Sometimes I see a post on twitter/reddit where they try to make a progressive point about inequality or social security etc. they list several reasonable points interjected with "STRONG MIDDLE CLASS" and I don't get it.

Is the underlying assumption that the middle class is the moral centre protecting people not just from the rich but from the 'unwashed masses' on the other side? Or is (what I hope) some latent propaganda that hasn't been updated with the changing discourse?

  • barrbaric [he/him]
    ·
    3 years ago

    There is a middle class, it's just not what 99% of people think it is. The middle class consists of:

    • Class traitors who are paid well enough that they will side with capital despite not being members of the capitalist class (many tech workers, middle management)
    • Small business owners who are striving to become members of the capitalist class but don't yet have (and likely never will) enough capital to stop working
    • NaturalsNotInIt [any]
      ·
      3 years ago

      🎯🎯🎯, "middle class" is a sociological category that has almost always meant "above average to well above average". At one time, it even included the bourgeoisie themselves who were below the landed, titled nobility.
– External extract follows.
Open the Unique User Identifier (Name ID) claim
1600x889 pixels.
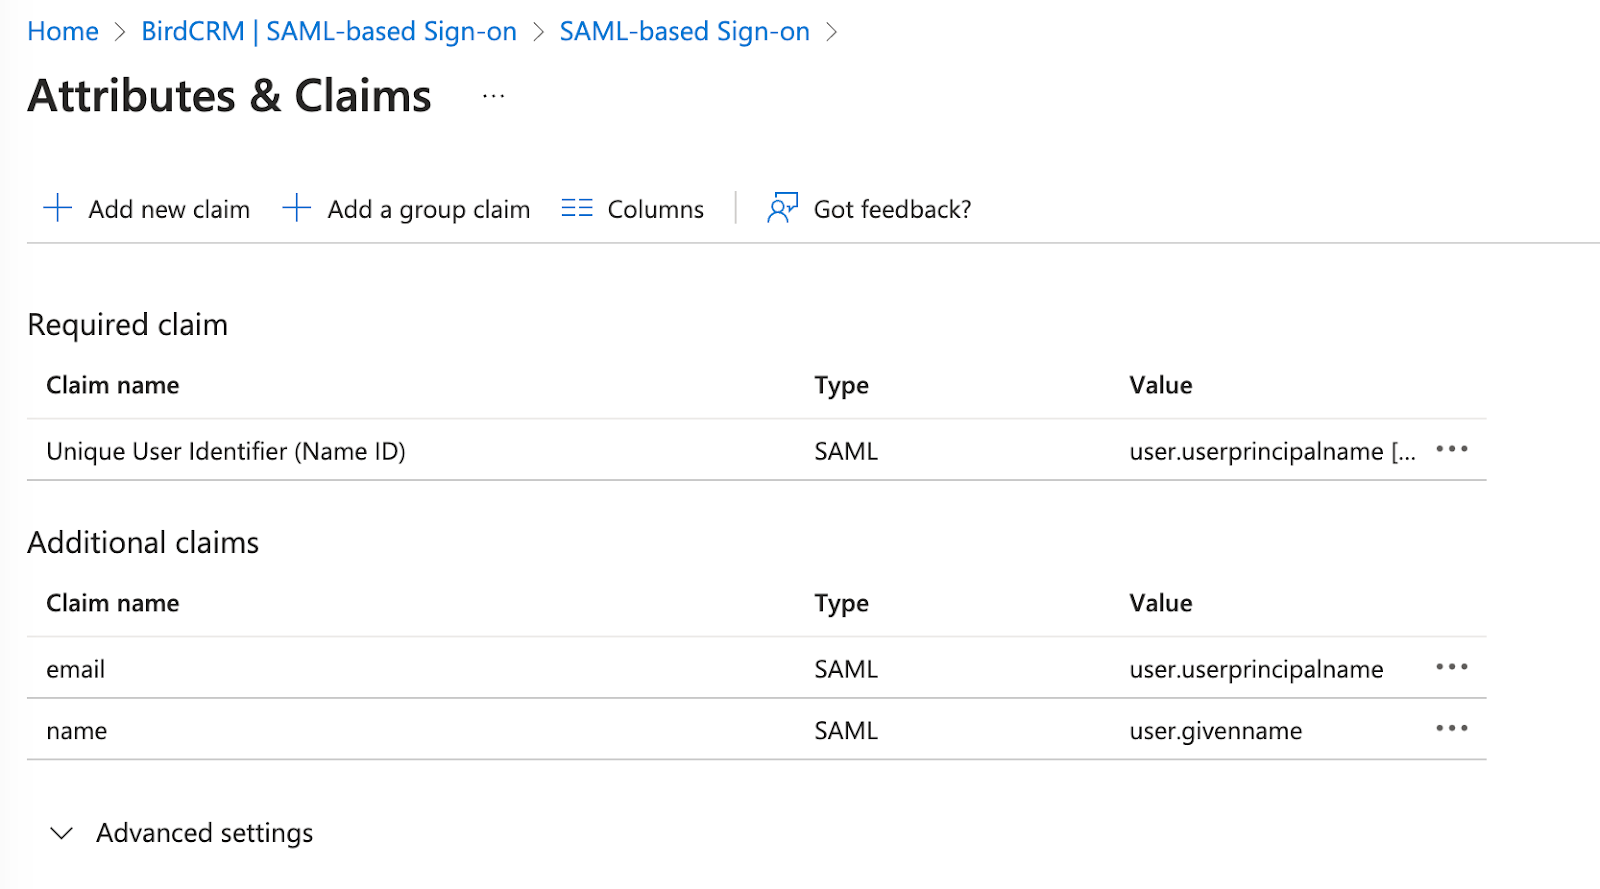[226, 451]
There was a brief period when enough of the working class in the US was prosperous enough to have a feasible "middle class" majority, but it was fleeting for a variety of reasons, most importantly that "middle class" is an inherently unstable position. You either work hard and rise into the elite, or you slip and fall back in with the plebs. Lots of psychosocial analysis can be, and has been done, about how this striver mentality effects what it means to have "middle class" values.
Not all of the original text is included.